With the possible exception of the "social network" example, pretty much everything in the document goes beyond existing legal requirements enforced by the FTC. So what's going on here?

My hunch is that someone at the FTC became concerned over a "social network" terms of service issue and rather than deal with it as a narrow terms of use issue — an issue seemingly right in the wheelhouse of the FTC's mission  under the "deceptive or unfair" part of their mission — decided instead that it was a technology issue and that it was both possible and desirable to address the far bigger issues of facial recognition technology, ID and society in a coherent way, forgetting that doing so requires a novel interpretation of the FTC's mission. Once that decision was made, the best practices document, flawed though it is, was about the best that could be hoped for... which brings us to the dissent.

The decision to release the Face Facts staff report wasn't unanimous. Commissioner Thomas Rosch thought releasing the report at all was a mistake. Several paragraphs of the dissent follow below.

The last paragraph quoted below is particularly convincing.

then the lone dissent... (pdf at FTC.gov)
The Staff Report on Facial Recognition Technology does not – at least to my satisfaction – provide a description of such “substantial injury.” Although the Commission’s Policy Statement on Unfairness states that “safety risks” may support a finding of unfairness,3 there is nothing in the Staff Report that indicates that facial recognition technology is so advanced as to cause safety risks that amount to tangible injury.
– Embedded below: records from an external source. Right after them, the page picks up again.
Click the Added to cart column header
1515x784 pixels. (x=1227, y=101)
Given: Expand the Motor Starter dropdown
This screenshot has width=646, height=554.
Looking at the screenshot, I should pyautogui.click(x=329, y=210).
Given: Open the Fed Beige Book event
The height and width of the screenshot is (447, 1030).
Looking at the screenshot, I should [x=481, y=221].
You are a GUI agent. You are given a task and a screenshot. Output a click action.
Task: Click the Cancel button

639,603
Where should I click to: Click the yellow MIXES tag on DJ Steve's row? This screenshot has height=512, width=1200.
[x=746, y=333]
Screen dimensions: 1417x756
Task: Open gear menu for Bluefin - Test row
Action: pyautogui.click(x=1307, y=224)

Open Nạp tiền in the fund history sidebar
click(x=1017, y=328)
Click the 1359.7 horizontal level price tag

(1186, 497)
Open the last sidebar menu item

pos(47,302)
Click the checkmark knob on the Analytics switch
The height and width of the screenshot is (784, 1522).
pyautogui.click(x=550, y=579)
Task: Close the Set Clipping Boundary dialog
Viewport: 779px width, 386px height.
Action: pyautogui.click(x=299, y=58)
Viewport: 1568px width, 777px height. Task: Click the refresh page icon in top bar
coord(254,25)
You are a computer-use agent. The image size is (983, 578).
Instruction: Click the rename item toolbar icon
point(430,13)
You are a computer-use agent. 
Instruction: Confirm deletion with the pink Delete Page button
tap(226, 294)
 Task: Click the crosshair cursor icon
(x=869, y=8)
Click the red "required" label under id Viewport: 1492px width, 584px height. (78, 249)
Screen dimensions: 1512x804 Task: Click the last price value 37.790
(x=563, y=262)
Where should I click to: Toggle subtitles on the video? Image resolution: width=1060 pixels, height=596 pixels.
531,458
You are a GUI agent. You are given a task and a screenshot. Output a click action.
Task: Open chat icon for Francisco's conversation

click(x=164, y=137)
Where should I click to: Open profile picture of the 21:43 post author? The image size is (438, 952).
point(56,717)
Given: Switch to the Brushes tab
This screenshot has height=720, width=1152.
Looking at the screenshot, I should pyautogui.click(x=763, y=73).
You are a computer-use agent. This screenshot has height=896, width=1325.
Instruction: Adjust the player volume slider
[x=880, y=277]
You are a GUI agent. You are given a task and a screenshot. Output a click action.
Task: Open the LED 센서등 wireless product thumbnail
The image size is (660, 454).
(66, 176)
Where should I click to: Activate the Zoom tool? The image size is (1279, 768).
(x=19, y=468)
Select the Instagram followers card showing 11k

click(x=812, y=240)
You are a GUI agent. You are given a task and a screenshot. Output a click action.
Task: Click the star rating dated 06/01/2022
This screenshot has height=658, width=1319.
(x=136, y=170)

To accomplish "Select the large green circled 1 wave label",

To the extent that Staff identifies misuses of facial recognition technology, the consumer protection “deception” prong of Section 5 – which embraces both misrepresentations and deceptive omissions – will be a more than adequate basis upon which to bring law enforcement actions.

Second, along similar lines, I disagree with the adoption of “best practices” on the ground that facial recognition may be misused. There is nothing to establish that this misconduct has occurred or even that it is likely to occur in the near future. It is at least premature for anyone, much less the Commission, to suggest to businesses that they should adopt as “best practices” safeguards that may be costly and inefficient against misconduct that may never occur.

Third, I disagree with the notion that companies should be required to “provide consumers with choices” whenever facial recognition is used and is “not consistent with the context of a transaction or a consumer’s relationship with a business.”4 As I noted when the Commission used the same ill-defined language in its March 2012 Privacy Report, that would import an “opt-in” requirement in a broad swath of contexts.5 In addition, as I have also pointed out before, it is difficult, if not impossible, to reliably determine “consumers’ expectations” in any particular circumstance.

In summary, I do not believe that such far-reaching conclusions and recommendations can be justified at this time. There is no support at all in the Staff Report for them, much less the kind of rigorous cost-benefit analysis that should be conducted before the Commission embraces such recommendations. Nor can they be justified on the ground that technological change will occur so rapidly with respect to facial recognition technology that the Commission cannot adequately keep up with it when, and if, a consumer’s data security is compromised or facial recognition technology is used to build a consumer profile. On the contrary, the Commission has shown that it can and will act promptly to protect consumers when that occurs.
To summarize, Rosch points out that the FTC staff report:
  • Exceeds the FTC's regulatory mandate
  • Makes no allegation of consumer harm
  • Is so overly broad as to be unworkable
  • Provides no support for the conclusions it draws
The FTC would perhaps have been better served had more Commissioners taken Rosch to heart. As it happens, the FTC staff report over reaches, under delivers, and deviates from the organization's stated mission and the results aren't pretty.


NOTE: This post has been modified slightly from the original version to add clarity, by cleaning up grammar, spelling or typographical errors.